*** DATA FOR ANALYSIS ***

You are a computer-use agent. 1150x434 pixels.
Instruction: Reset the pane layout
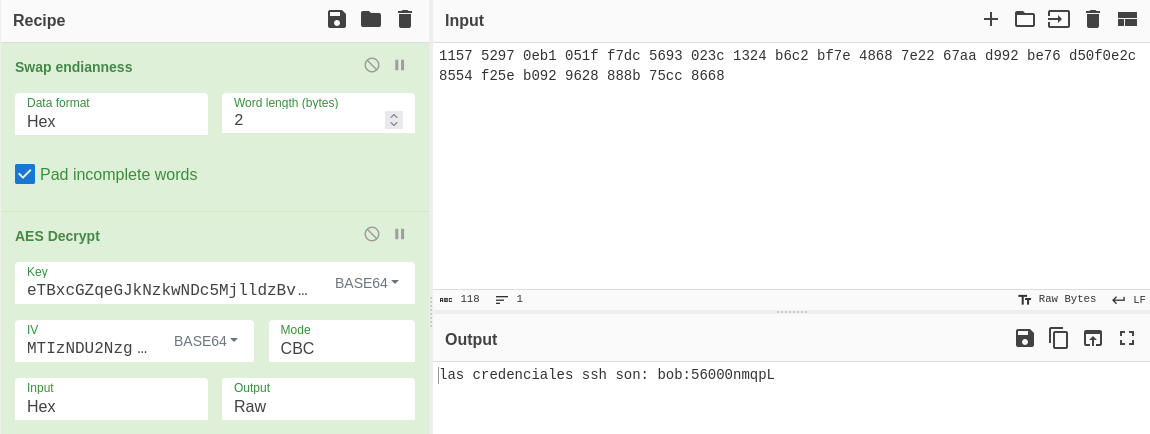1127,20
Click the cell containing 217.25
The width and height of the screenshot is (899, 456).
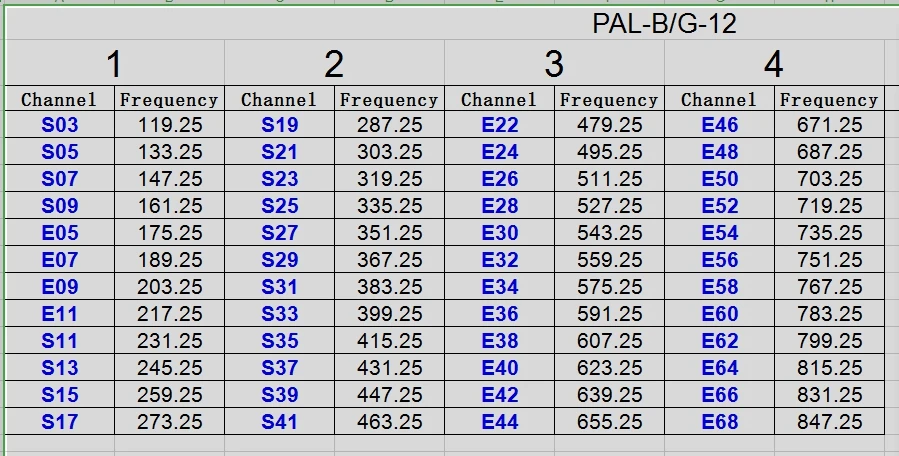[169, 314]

***

• **GOAL OF THE EXERCISE**:
In the copy, every entry appears exactly as written above and no picture appears.

• **TASK OUTPUT**:
You are a computer-use agent. 1150x434 pixels.
Instruction: Reset the pane layout
1127,20
Click the cell containing 217.25
The width and height of the screenshot is (899, 456).
[169, 314]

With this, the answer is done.